## Zu untersuchender Text
****************

Interview

Yves Koscholleck

Wie können die Ansätze des klassischen Prozessmanagements in der Praxis durch neue Konzepte – wie beispielsweise dem User Experience und Service Design – erweitert und ergänzt werden?

Das Thema Prozessmanagement ist in der öffentlichen Verwaltung unterschiedlich weit verbreitet – teilweise steckt es noch in den Kinderschuhen. Das liegt sicherlich auch an der teilweise angespannten Personalsituation. Im Hintergrund ist das Thema Wissensmanagement von großer Relevanz: Wie laufen die Prozesse? Wie sind die Abläufe? Wie sind die Prozessdarstellungen? Ich verantworte das Thema Geschäftsprozessmanagement seit ungefähr zehn Jahren – und manches ist immer noch im Aufbau. Aber wir haben Grundlagen geschaffen. Wir haben das Thema in der Aus- und Fortbildung etabliert, wir haben Rahmenverträge geschlossen, es gibt ein zentrales Budget für die Unterstützung von Projekten, wir führen Tagungen und Netzwerktreffen durch und wir stellen für alle staatlichen Behörden und Einrichtungen die Prozessplattform Sachsen als zentrale Modellierungskomponente zur Verfügung.

(...) für das Thema Usability haben wir keinen standardisierten Ansatz für eine Messung oder Evaluation.

Yves Koscholleck
Empfehlungen für die Praxis

Das sächsische E-Governmentgesetz schreibt den staatlichen Behörden vor, dass Verwaltungsabläufe, die erstmals zu wesentlichen Teilen elektronisch unterstützt oder wesentlich geändert werden, vor Einführung der informationstechnischen Systeme dokumentiert, analysiert und optimiert werden sollen. Denn: Digitalisierter Unsinn bleibt Unsinn! Und wir müssen natürlich Dinge hinterfragen: Warum muss denn irgendwo ein*e Präsident*in einer Behörde etwas dreimal gegenzeichnen? Und jedes Mal bleibt es drei Wochen liegen.

****************

## Bereitgestellte Einträge
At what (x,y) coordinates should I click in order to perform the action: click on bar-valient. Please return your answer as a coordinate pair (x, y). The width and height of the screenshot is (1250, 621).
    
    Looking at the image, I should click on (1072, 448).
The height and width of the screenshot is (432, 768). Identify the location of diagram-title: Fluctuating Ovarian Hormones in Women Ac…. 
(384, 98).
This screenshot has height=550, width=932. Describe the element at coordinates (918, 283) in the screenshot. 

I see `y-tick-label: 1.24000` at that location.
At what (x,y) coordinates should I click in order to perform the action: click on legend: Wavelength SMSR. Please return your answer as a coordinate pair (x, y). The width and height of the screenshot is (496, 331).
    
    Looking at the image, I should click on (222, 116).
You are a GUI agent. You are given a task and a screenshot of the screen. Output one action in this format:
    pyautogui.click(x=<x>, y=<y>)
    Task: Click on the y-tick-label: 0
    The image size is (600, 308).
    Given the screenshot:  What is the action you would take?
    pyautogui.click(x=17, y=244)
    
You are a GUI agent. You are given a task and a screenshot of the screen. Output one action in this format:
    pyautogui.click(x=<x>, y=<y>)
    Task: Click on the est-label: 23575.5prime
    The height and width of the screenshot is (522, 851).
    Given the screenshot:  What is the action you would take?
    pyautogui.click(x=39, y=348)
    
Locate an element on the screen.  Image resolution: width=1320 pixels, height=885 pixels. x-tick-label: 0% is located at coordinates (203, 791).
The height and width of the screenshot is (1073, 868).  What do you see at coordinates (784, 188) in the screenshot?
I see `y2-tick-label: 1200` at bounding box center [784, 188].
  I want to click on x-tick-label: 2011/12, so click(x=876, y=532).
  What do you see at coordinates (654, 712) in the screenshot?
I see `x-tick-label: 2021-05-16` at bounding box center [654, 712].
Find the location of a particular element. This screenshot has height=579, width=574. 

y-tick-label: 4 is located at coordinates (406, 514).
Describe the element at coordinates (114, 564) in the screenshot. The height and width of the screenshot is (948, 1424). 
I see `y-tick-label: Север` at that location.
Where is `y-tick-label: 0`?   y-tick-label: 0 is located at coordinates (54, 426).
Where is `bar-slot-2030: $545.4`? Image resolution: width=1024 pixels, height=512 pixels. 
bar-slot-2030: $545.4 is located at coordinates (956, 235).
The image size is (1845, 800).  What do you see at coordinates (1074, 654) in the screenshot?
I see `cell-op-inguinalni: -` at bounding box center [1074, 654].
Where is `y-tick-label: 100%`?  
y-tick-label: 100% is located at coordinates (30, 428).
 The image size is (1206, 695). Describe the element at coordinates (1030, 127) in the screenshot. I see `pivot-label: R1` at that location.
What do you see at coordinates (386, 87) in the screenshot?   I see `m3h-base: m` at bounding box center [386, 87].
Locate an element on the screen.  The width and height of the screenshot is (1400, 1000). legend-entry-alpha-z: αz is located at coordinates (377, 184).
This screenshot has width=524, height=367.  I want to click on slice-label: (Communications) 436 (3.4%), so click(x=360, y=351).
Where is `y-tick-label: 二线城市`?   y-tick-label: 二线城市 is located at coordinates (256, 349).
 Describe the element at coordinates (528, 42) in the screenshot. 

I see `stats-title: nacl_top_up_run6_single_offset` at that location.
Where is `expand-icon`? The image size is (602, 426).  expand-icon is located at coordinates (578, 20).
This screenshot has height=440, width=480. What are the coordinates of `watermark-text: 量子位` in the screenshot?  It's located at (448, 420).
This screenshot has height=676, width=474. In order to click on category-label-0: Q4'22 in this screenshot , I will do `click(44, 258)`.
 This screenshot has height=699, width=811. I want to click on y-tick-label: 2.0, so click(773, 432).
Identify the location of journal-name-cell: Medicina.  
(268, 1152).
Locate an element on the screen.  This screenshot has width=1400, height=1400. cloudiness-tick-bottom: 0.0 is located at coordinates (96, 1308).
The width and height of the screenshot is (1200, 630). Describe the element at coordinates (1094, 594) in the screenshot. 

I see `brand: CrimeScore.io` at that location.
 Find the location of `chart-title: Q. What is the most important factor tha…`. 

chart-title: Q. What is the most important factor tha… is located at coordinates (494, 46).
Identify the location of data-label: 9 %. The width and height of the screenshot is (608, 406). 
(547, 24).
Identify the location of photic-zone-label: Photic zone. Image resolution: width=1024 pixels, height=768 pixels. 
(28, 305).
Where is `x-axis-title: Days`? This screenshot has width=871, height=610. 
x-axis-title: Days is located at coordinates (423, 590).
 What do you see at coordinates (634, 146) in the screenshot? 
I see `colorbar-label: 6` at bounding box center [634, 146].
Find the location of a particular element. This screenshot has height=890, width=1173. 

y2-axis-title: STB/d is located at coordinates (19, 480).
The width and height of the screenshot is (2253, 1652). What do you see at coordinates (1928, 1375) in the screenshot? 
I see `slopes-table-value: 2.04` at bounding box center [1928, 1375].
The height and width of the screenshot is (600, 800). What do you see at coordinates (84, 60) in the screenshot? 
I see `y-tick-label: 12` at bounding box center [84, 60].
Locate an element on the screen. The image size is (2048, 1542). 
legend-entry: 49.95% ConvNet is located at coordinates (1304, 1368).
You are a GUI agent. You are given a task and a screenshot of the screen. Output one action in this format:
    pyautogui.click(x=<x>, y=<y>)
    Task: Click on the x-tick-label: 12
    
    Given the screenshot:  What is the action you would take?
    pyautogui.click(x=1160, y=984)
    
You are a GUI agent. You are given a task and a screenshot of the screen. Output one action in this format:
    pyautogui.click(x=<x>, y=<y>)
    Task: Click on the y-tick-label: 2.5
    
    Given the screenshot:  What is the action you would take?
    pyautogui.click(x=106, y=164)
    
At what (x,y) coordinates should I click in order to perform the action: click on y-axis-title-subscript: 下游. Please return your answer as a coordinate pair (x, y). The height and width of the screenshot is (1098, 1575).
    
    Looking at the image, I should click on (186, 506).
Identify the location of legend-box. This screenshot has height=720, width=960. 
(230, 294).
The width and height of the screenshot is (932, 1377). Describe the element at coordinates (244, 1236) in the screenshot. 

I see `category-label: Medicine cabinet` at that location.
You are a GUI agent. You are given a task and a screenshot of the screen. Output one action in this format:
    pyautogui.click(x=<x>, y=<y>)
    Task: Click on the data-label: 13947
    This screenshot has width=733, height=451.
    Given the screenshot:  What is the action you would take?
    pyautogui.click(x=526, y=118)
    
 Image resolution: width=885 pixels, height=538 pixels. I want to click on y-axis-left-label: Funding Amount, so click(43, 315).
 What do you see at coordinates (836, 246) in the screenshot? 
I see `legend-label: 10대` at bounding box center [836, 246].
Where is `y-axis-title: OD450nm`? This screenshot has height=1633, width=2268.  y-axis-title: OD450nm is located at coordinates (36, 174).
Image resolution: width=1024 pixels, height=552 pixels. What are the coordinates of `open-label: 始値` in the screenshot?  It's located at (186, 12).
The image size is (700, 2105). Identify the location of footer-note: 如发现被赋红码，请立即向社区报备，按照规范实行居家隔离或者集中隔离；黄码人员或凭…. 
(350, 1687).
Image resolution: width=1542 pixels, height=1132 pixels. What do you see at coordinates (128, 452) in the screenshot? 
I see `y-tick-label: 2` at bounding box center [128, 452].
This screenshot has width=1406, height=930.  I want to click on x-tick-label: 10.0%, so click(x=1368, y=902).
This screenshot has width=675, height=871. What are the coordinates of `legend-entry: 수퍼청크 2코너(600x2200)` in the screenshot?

****************

## Aufgaben
1. Kannst du den Abschnitt des Interviews, der mit den Worten „Das Thema Prozessmanagement“ beginnt und mit „Modellierungskomponente zur Verfügung.“ endet, noch einmal wiedergeben und dabei „Prozessplattform Sachsen“ in „Modellierungsplattform Sachsen“ umbenennen?
2. Beantworte anhand des Interviews:
(a) Seit ungefähr wie vielen Jahren verantwortet Yves Koscholleck das Thema Geschäftsprozessmanagement?
(b) Welches Gesetz schreibt den staatlichen Behörden vor, Verwaltungsabläufe vor Einführung der informationstechnischen Systeme zu dokumentieren, zu analysieren und zu optimieren?
(c) Für welches Thema gibt es keinen standardisierten Ansatz für eine Messung oder Evaluation?
Die Einträge werden für die Bearbeitung nicht gebraucht.

## Lösungen
1.
Das Thema Prozessmanagement ist in der öffentlichen Verwaltung unterschiedlich weit verbreitet – teilweise steckt es noch in den Kinderschuhen. Das liegt sicherlich auch an der teilweise angespannten Personalsituation. Im Hintergrund ist das Thema Wissensmanagement von großer Relevanz: Wie laufen die Prozesse? Wie sind die Abläufe? Wie sind die Prozessdarstellungen? Ich verantworte das Thema Geschäftsprozessmanagement seit ungefähr zehn Jahren – und manches ist immer noch im Aufbau. Aber wir haben Grundlagen geschaffen. Wir haben das Thema in der Aus- und Fortbildung etabliert, wir haben Rahmenverträge geschlossen, es gibt ein zentrales Budget für die Unterstützung von Projekten, wir führen Tagungen und Netzwerktreffen durch und wir stellen für alle staatlichen Behörden und Einrichtungen die Modellierungsplattform Sachsen als zentrale Modellierungskomponente zur Verfügung.

2.
(a) Seit ungefähr zehn Jahren.
(b) Das sächsische E-Governmentgesetz.
(c) Für das Thema Usability.